The present invention aims at solving the technical problem for providing a machining technology of a low-temperature high-strength-ductility high manganese steel, high manganese steel plate, and high manganese steel tube. The percentage by weight of manganese in the components of the low-temperature high-strength-ductility high manganese steel is increased, smelted steel ingots are subject to solution treatment and are rolled and homogenized to obtain a high manganese steel plate or are drawn to form a high manganese steel tube. The hot-rolled or cold-rolled steel plate after being hot-rolled has tremendous application value in the fields of low-temperature applications.
In order to solve the technical problem described above, the present invention adopts a technical proposal 1 as follows:
a low-temperature high-strength-ductility high manganese steel comprises the following components percentage by weight: Mn 30%-36%, C 0.02%-0.06%, S≦0.01%, P≦0.008% and the balance being Fe.
The percentage by weight of manganese is preferably 32-35% and more preferably 34-34.5%.
In the technical proposal described above, the content of manganese is increased to 32% or higher, after the smelted steel ingot is subjected to solution treatment and tempering homogenization, it features optimal ductility, high yield strength and high tensile strength at low temperature, and fractograph shows dimples.
The present invention further provides a technical proposal 2:
a machining technology of a low-temperature high-strength-ductility high manganese steel plate comprises steps of smelting high manganese steel, post-treating steel ingot, cogging and rolling to form a plate, and the process steps comprise the following parameters:
A. smelting the high manganese steel: calculating a charging ratio according to the percentage by weight of components in the high manganese steel: Mn 30%-36%, C 0.02%-0.06%, S≦0.01%, P≦0.008% and the balance being Fe, and smelting the components into the steel ingot;
B. post-treating the steel ingots: keeping the steel ingot smelted in step A under the condition of 1150 DEG C.-1200 DEG C. and performing heat treatment for 2-4 hours, and then transferring the steel ingot into a water quenching tank at room temperature to complete solid solution treatment; and
C. cogging and rolling the steel ingot to form a plate: performing hot rolling, tempering and homogenizing after cogging the steel ingot after solid solution treatment.
The content of Mn in percentage by weight in the components of high manganese steel in step A is preferably 32%-35%.

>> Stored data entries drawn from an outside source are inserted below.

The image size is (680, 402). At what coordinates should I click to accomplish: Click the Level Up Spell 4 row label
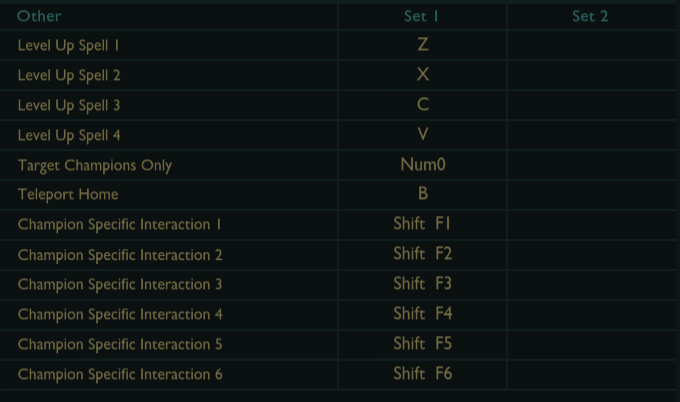69,135
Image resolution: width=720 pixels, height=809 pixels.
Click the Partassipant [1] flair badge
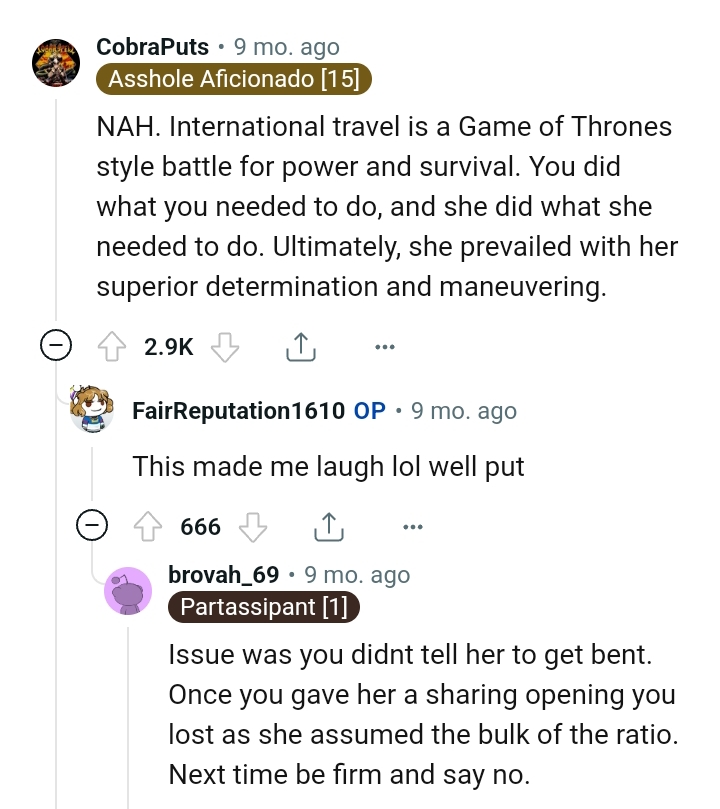coord(264,607)
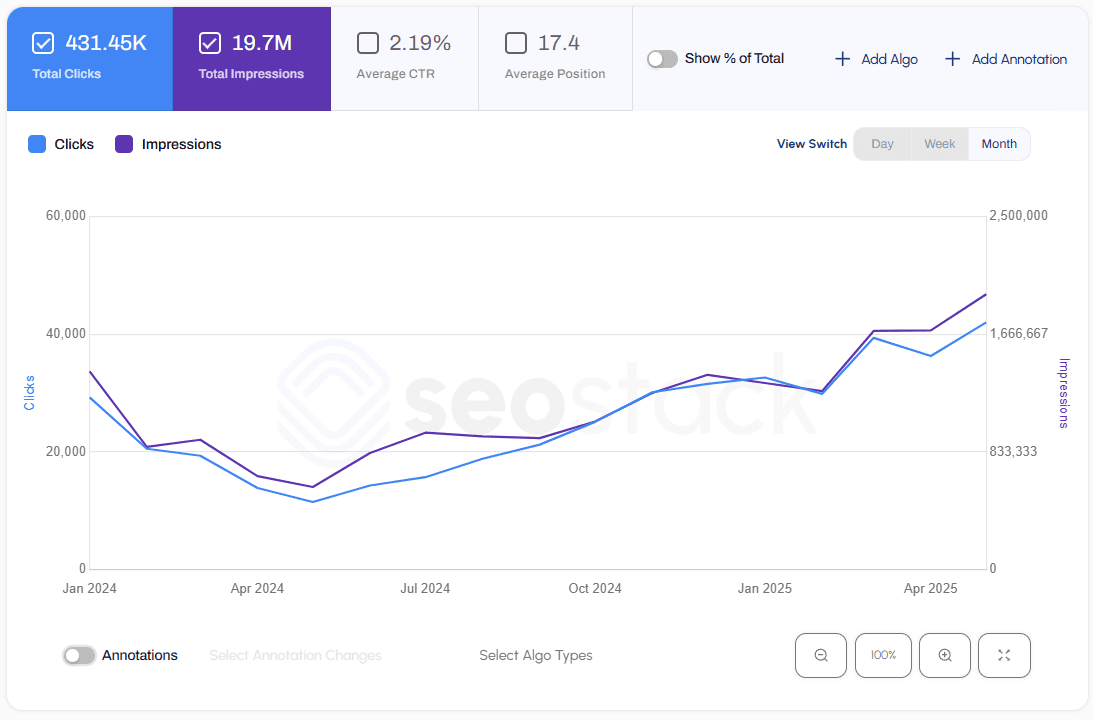Click the plus icon next to Add Algo
Image resolution: width=1093 pixels, height=720 pixels.
click(x=841, y=59)
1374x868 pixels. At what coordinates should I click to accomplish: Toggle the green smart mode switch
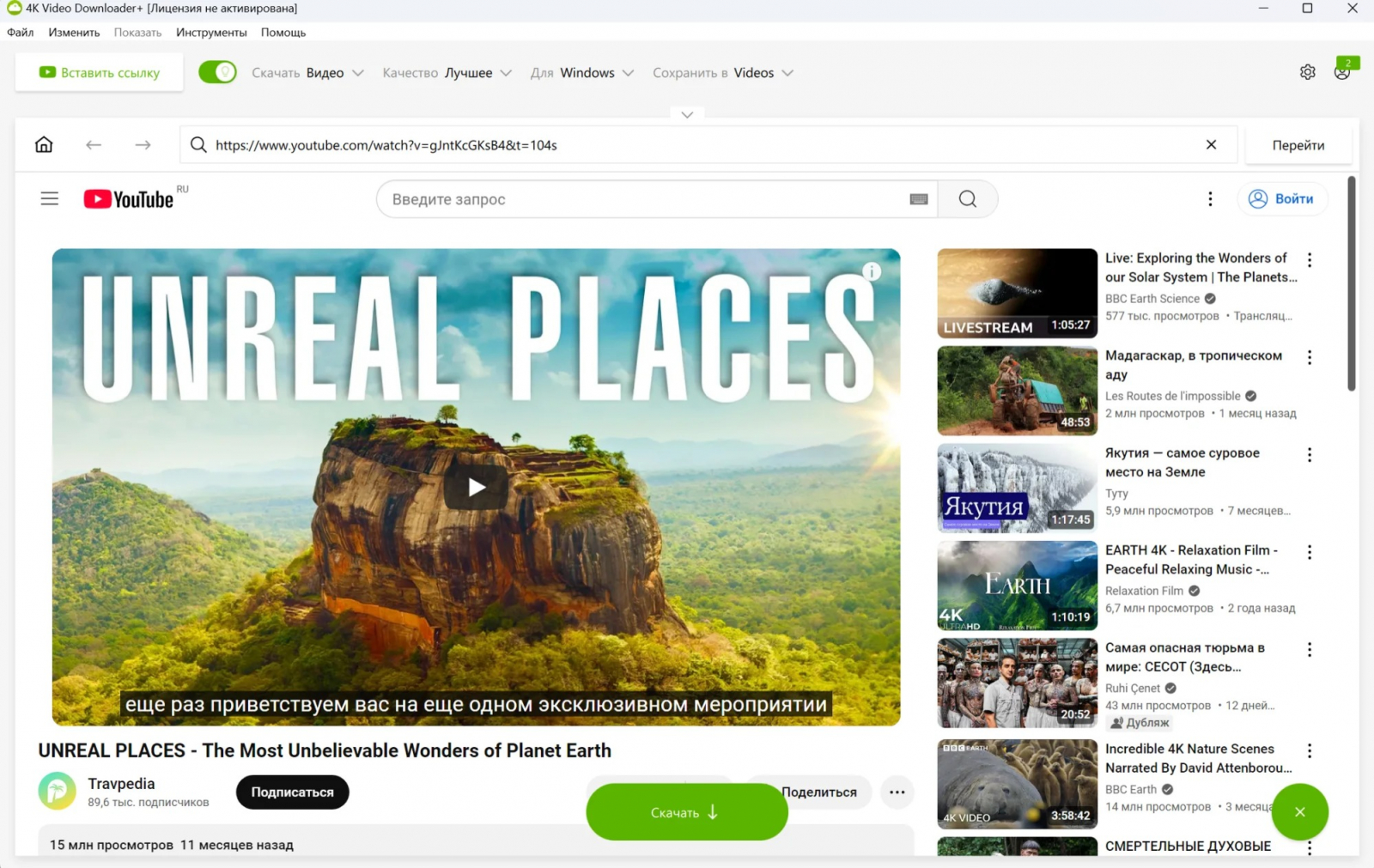pyautogui.click(x=217, y=72)

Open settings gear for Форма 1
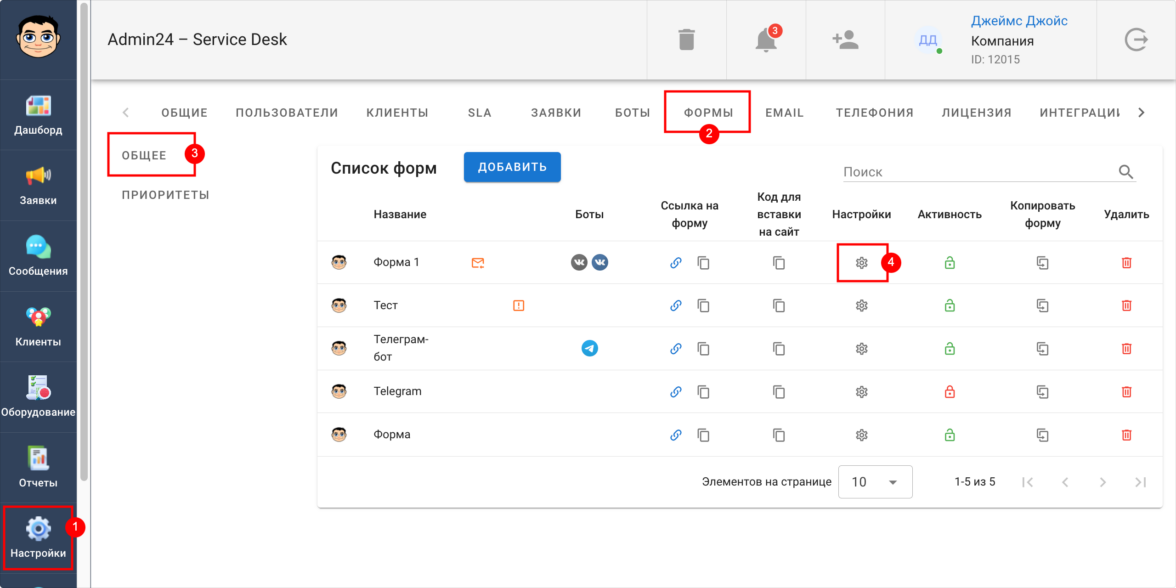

The material components of the present invention belong to a scope of super-high manganese steel. It is generally believed that high manganese steel features brittle-ductile transition under low temperatures, and its low temperature fracture modes are predominately intergranular brittle failure when the content of manganese exceeds 30%. The content of manganese is increased to 30-36% in the above technical solution, and the crude plate prepared after hot rolling and homogenization features optimal ductility and higher yield strength and tensile strength at low temperature, and the fractograph shows dimples.
Step D is performed on the crude plate after being hot rolled in the above technical solution: after hot rolling, homogenizing the crude plate, performing cold rolling, annealing and homogenizing to form shape. Conditions of cold rolling, annealing and homogenizing are: performing 10-20 cold rolling passes at room temperature on the crude plate after being hot rolled and homogenized to form a plate with a thickness of 1.0 mm to 2.0 mm, the rolling deformation is 90% to 93%, and the steel plate is maintained under 500 DEG C.-1000 DEG C. for 0.5-2 hours, then transferred to a water quenching tank at room temperature for homogenization.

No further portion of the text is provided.